Other drawings put the women in situ. In Mexico, Saskia Niño de Rivera created Reinserta, a foundation to help hundreds of children imprisoned for being born behind bars, children with dreams of games, of infinite landscapes and freedom, ready to take on life. Kabaker painted them disguised as Mexican wrestlers—the Lucha Libre—with a confident and determined Niño de Rivera in the foreground.

Not knowing most of the women in this book was Kabaker’s greatest challenge. Even when she had met them, it took her patience and multiple readings to capture and recreate their individualities. The first attempts at drawing Nigerian activist Hafsat Abiola—also President of Women in Africa and arguably one of the most influential women Africa nowadays—were failures. Nelson called the painter and told her she did not recognize her friend in the illustration. “I actually met Hafsat at the Vital Voices gala in Washington DC and took my own photograph of her,” Kabaker says, “but she is a chameleon and looks different in many pictures.”
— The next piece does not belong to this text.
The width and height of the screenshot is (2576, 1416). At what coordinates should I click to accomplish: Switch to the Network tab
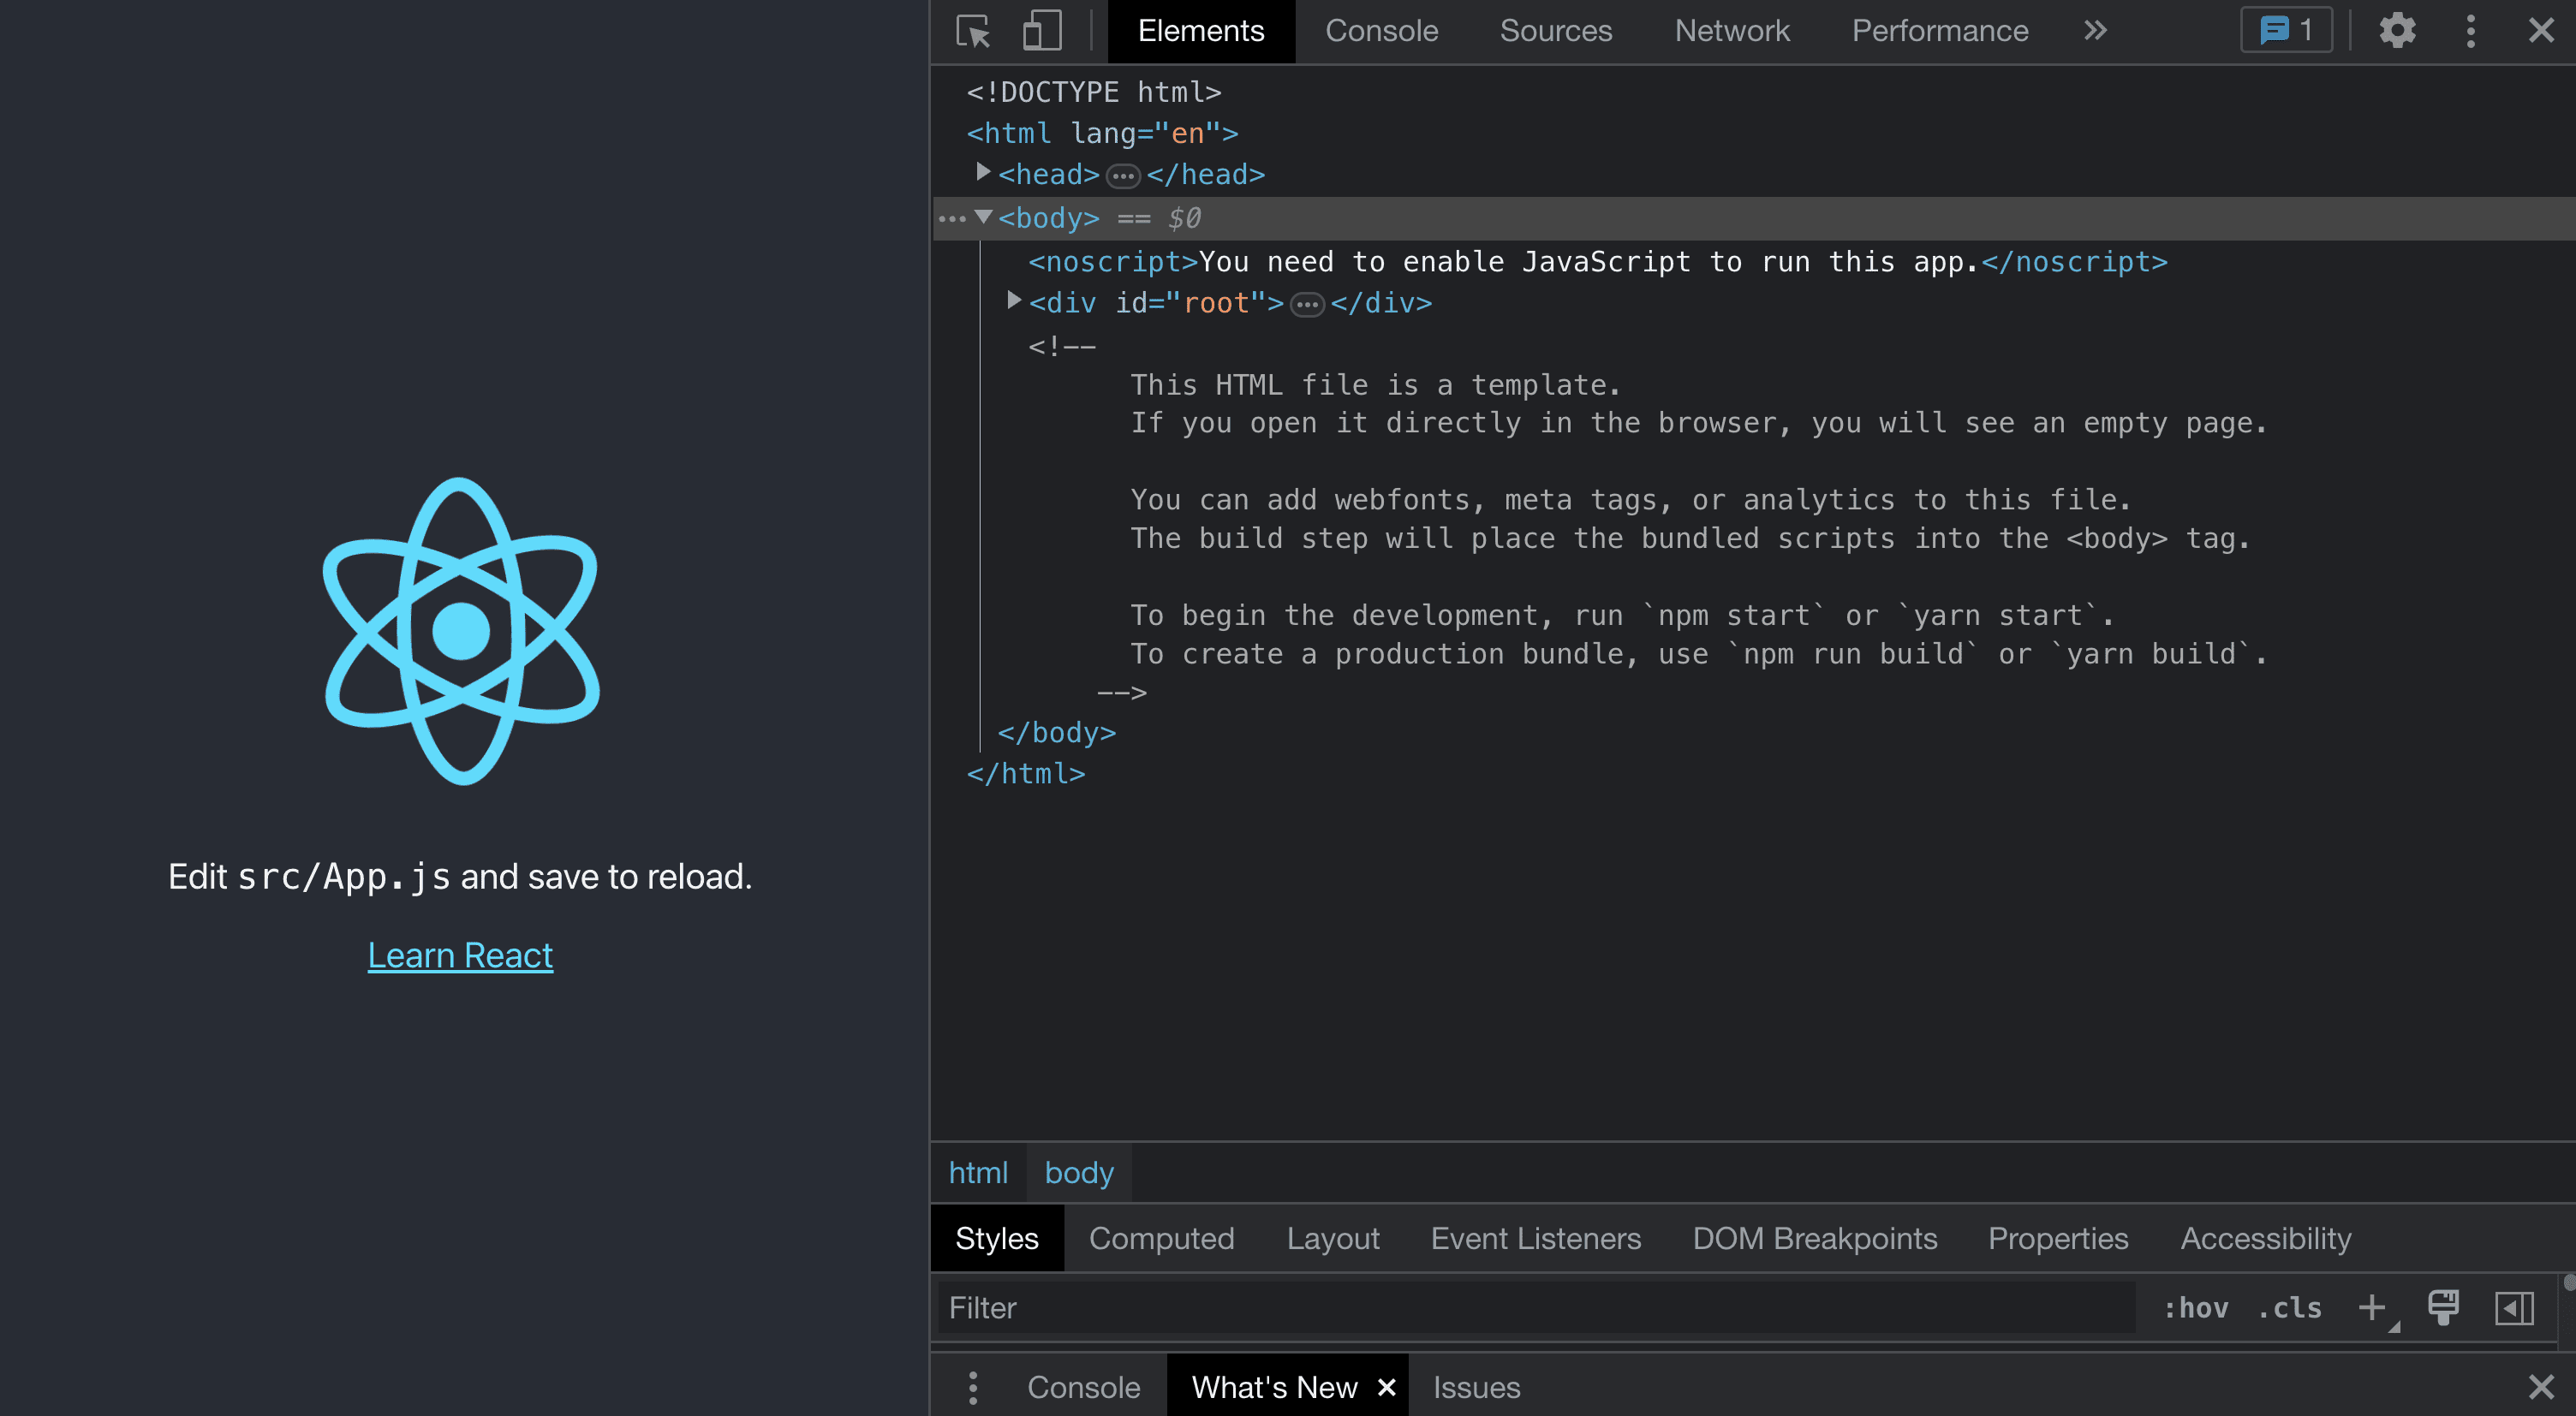(1731, 31)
These are positive, pleasant portraits, they are not mawkish, but strong and welcoming,” Assouline sums up. “Women never appear as victims.” On the contrary, the publisher adds, “these women show authenticity, they share ideas and convictions.” They express “a quiet strength, a natural and unpretentious authority, without looking for an argument.” The 100 women of Vital Voices’ book seem to repeat the same message, ‘We are here, we are active, and we will move forward.’

Forward the feminine!” concludes Assouline, “and don’t be afraid of this femininity.”

Jean-Christian Agid is a former French journalist and foreign correspondent. He is founder of 37EASTPR, a media and business development agency based in New York with clients in France, Mexico, and the United States. He is also a trustee on the Advisory Board of the American Friends of the Paris Opera.